Séquence muette proprement virtuose, cette ouverture (dans les deux sens du film, de l’espace et du récit) est à la hauteur du récit à venir, où l’animation allie le talent à une certaine forme de discrétion au service du détail, une délicatesse privilégiant les sentiments sur l’esbroufe.
L’odyssée de la main à travers la ville jouera de toutes les contraintes et de toutes les rencontres, convoquant un bestiaire aux intentions multiples (pigeon, chien, fourmis, et une attaque de rats particulièrement anxiogène) et un parcours d’obstacles, renouvelant la vision de chaque espace, des toits au métro, en passant par le périphérique ou une étape bienfaisante chez un nourrisson.
Le récit de Nawfel, celui d’un être perdu bien avant son anticipation se tend bien entendu vers un accident que le spectateur est amené à craindre à de multiples reprises. Mais ce qui le lie à l’autre aventure est avant tout un troisième flux, restitué en sépia, et entièrement dévoué aux souvenirs par les sens. L’ouïe, omniprésente dans les instants que l’enfants a enregistrés sur son magnétophone, et le toucher, bien évidemment, restituant toutes les sensations (le sable, l’eau, la dextérité pour attraper une mouche…) perdues et que la main esseulée va ré-expérimenter par elle-même. La quête de Nawfel procède sur le même principe des handicaps : il fait connaissance avec une jeune fille via un interphone, puis se présente à elle sans lui révéler son stratagème, avec une maladresse qu’il semble emporter avec lui dans toutes les situations de sa vie (dans son job, dans sa cohabitation avec son cousin, au bar…).

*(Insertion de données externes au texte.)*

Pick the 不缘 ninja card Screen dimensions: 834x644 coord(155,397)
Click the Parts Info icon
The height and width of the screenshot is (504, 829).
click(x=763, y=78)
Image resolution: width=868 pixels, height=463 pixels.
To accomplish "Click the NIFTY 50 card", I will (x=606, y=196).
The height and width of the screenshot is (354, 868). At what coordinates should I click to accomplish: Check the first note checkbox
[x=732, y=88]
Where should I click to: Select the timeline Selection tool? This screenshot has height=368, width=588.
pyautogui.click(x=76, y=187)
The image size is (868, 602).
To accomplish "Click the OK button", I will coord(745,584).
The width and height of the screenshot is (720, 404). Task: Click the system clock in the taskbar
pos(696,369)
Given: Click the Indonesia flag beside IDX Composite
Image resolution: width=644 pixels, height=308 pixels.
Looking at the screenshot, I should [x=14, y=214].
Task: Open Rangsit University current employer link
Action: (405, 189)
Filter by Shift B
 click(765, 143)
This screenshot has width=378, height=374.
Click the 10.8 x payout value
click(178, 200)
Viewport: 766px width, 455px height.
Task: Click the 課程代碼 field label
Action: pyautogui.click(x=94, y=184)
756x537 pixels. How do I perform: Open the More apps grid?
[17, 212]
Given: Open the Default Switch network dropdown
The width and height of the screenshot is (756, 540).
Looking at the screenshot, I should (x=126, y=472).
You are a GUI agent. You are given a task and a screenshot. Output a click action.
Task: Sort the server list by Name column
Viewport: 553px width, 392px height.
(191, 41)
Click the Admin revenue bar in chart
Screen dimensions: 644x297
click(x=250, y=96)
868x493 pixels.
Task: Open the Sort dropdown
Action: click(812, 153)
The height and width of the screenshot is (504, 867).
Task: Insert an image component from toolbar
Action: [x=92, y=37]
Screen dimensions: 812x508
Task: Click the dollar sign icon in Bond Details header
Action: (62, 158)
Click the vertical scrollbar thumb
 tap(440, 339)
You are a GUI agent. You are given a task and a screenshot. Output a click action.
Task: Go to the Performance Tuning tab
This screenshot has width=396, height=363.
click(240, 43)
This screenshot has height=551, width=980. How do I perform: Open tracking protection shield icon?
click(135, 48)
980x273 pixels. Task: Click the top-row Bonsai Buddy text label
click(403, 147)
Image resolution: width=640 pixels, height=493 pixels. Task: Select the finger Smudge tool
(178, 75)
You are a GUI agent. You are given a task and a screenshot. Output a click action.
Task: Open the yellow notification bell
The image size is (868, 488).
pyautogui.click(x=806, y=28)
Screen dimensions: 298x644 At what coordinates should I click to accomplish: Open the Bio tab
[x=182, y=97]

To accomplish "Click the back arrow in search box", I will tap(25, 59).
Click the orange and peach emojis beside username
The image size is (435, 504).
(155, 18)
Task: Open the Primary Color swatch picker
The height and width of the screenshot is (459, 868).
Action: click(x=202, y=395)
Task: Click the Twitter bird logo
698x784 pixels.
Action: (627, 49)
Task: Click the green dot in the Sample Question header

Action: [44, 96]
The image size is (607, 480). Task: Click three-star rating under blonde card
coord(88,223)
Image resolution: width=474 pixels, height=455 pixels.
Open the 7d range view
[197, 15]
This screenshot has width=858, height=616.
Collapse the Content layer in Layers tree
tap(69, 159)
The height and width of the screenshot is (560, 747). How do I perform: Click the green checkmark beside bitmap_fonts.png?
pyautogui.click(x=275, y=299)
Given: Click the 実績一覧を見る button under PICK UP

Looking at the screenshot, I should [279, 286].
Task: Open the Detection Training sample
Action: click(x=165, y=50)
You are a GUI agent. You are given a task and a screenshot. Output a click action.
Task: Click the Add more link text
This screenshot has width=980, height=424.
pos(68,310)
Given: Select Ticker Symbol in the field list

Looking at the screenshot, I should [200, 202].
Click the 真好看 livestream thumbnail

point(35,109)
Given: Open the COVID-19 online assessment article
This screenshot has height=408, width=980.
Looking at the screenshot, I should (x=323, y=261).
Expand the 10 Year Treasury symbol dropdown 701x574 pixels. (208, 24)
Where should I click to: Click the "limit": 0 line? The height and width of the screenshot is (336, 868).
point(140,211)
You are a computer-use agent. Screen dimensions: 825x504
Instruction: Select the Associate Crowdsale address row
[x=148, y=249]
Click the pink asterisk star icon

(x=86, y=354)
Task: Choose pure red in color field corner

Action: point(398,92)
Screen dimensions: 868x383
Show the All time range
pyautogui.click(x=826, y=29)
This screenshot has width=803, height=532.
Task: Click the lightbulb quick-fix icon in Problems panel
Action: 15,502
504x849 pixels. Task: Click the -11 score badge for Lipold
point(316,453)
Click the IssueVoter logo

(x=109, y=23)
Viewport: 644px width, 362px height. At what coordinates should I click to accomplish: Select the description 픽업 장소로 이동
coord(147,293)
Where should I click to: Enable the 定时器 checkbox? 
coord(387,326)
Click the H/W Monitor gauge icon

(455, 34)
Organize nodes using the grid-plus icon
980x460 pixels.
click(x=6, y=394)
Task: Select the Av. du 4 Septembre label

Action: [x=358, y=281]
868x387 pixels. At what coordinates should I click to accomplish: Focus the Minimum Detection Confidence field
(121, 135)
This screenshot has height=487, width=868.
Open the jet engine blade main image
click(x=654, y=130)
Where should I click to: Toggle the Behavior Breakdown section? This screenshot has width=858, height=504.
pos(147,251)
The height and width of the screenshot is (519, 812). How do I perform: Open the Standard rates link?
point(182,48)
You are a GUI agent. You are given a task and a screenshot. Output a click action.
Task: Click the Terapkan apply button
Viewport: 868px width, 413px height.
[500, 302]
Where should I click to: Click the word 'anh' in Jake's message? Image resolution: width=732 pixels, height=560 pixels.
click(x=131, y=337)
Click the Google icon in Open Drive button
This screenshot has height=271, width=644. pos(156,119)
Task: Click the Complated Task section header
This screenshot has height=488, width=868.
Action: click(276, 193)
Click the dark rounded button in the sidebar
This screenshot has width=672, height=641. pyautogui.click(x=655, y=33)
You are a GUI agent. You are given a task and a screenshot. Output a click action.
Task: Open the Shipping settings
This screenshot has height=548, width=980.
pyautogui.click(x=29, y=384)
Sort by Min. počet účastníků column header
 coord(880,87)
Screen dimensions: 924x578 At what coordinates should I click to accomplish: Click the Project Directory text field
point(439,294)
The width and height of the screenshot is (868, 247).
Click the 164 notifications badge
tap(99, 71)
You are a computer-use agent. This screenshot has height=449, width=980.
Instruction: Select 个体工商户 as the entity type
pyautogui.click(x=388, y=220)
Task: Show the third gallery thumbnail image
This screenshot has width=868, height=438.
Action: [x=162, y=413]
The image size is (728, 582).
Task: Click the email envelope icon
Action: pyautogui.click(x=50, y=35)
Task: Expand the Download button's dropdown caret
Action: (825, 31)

L’animation est ainsi admirablement mise au service dans ce tressage d’une superbe fluidité, où le surplomb progressif (sur la ville, sur les êtres) mène à une contemplation soulignée par une belle partition musicale et une possible maîtrise de son destin. La fin, suspendue dans tous les sens du termes, semble avoir quelques difficultés à faire prendre la greffe des différentes voies, laissant dans l’impasse un dénouement attendu. Mais ce saut dans le vide est aussi une belle forme d’audace, qui vient couronner un voyage singulier, ode poétique à ceux qui continuent, malgré les blessures, à aller de l’avant.